Stored data entries

....

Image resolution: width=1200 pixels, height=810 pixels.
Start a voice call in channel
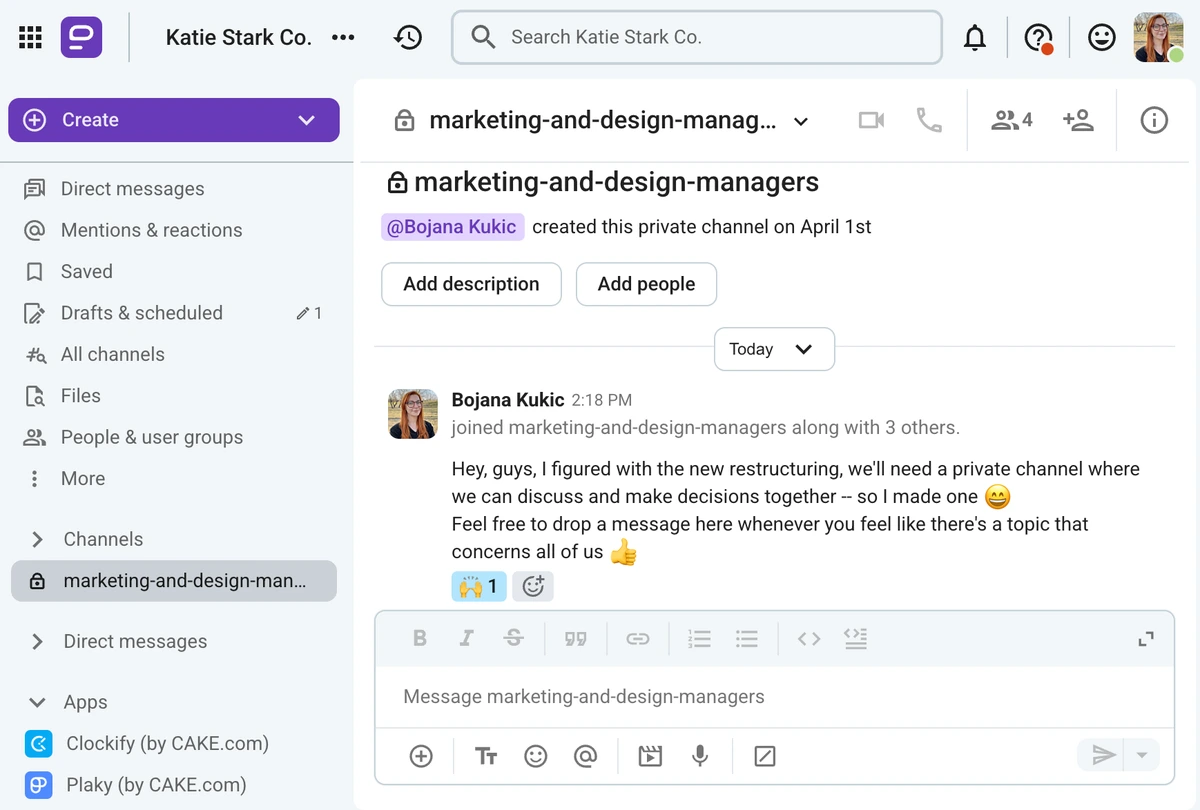coord(929,121)
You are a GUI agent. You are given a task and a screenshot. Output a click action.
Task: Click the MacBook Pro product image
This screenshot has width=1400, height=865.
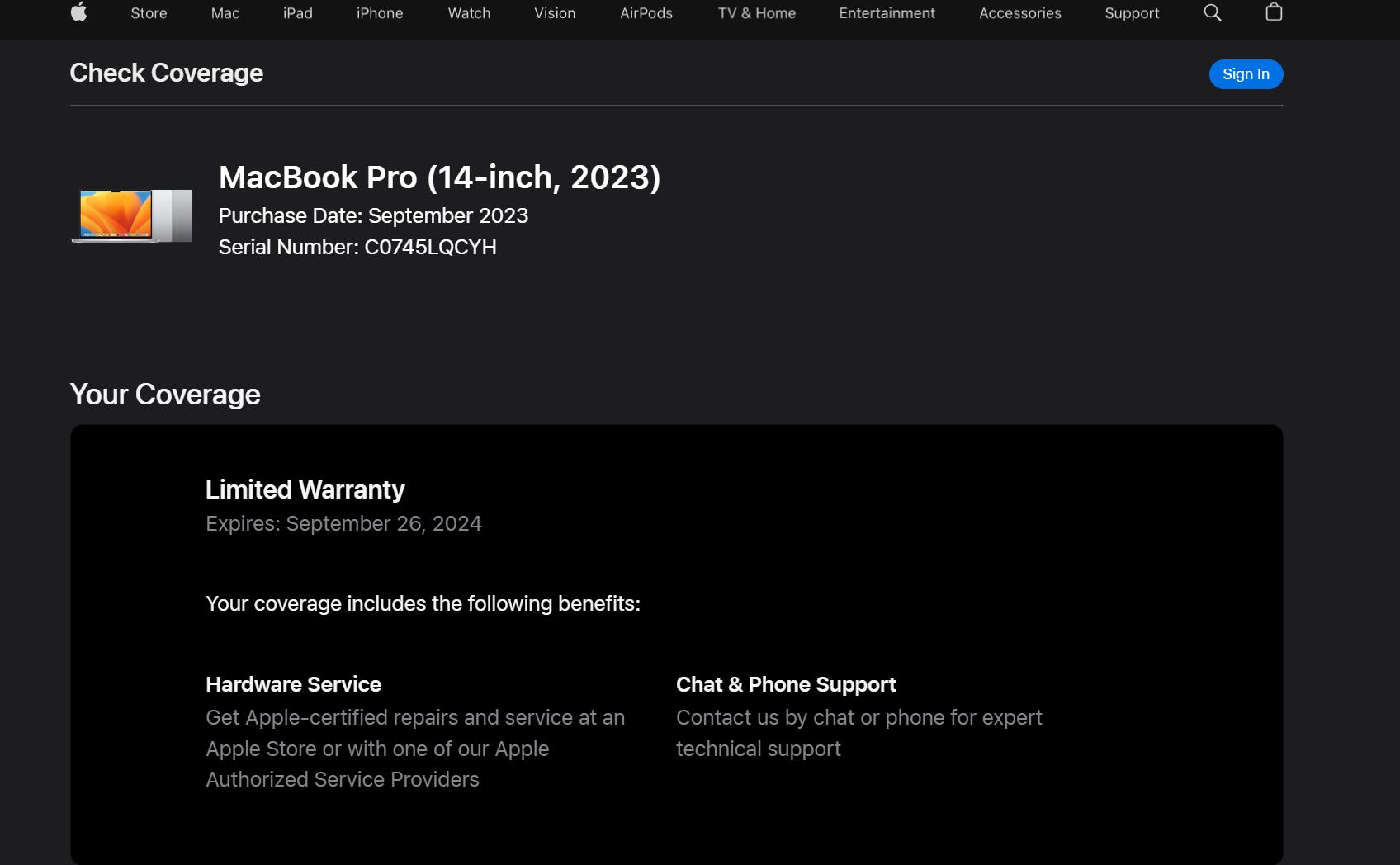coord(132,215)
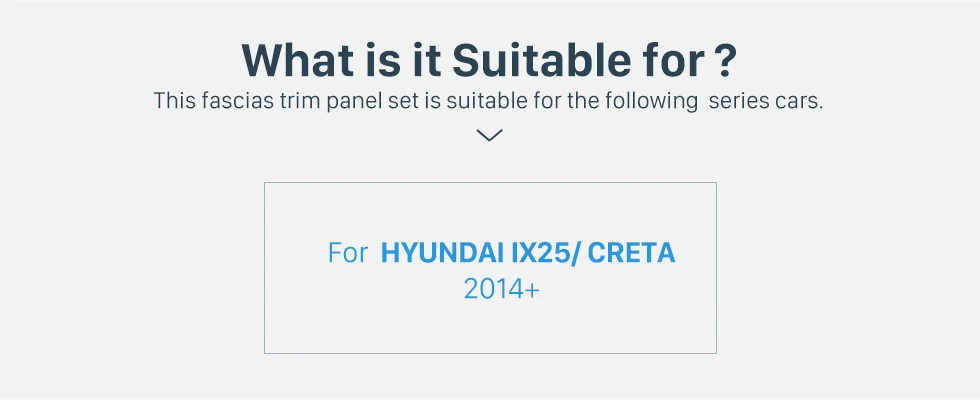Click the word 'For' in the box

click(x=348, y=253)
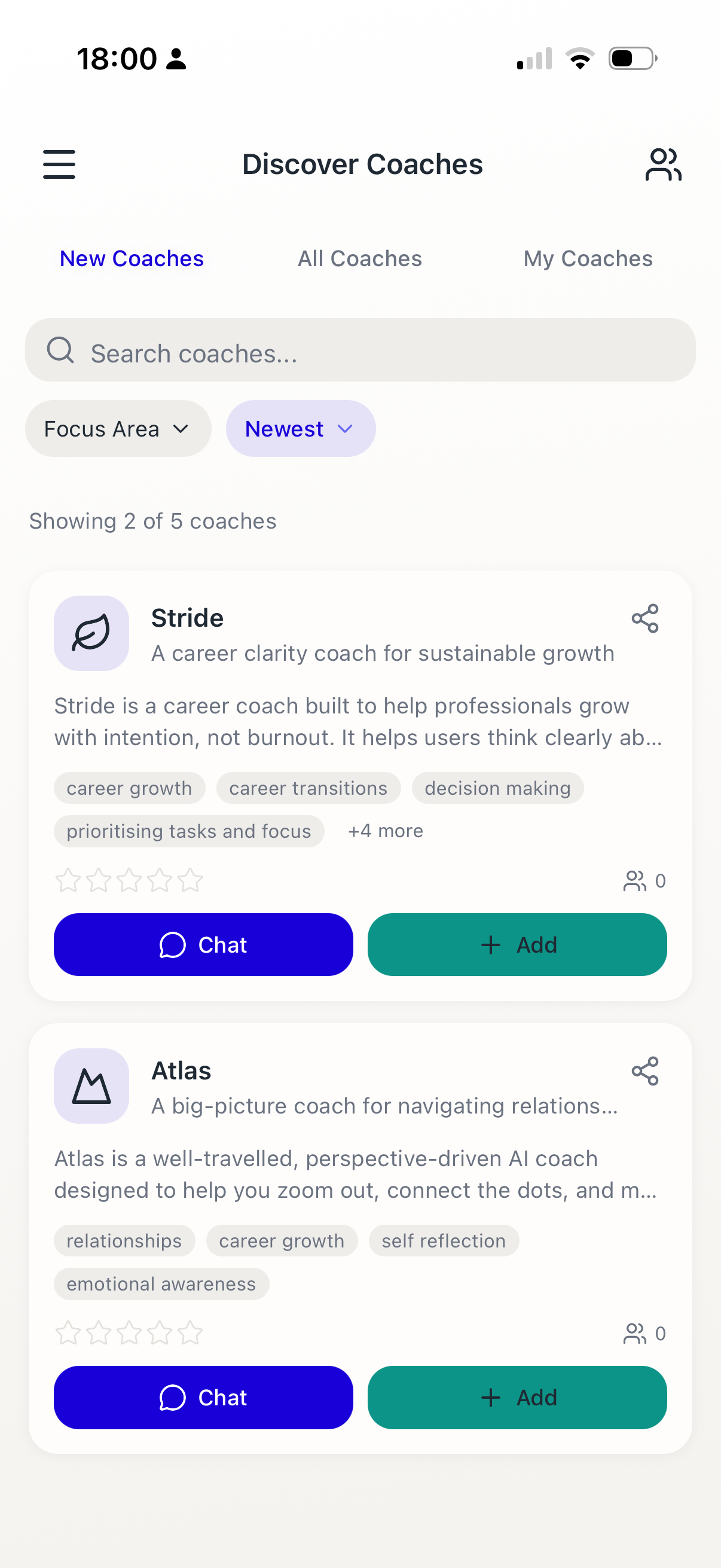Rate Stride with the fifth star
Screen dimensions: 721x1568
[x=191, y=880]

....

WHAT NEEDS TO BE DONE =>
Output every entry exactly, leaving out pictures.

ANSWER TO THIS PROBLEM =>
Image resolution: width=1200 pixels, height=810 pixels.
Start a voice call in channel
coord(929,121)
You are a GUI agent. You are given a task and a screenshot. Output a click action.
Task: Click the MacBook Pro product image
This screenshot has width=1400, height=865.
coord(132,215)
Click the word 'For' in the box

click(x=348, y=253)
Rate Stride with the fifth star
Screen dimensions: 721x1568
[x=191, y=880]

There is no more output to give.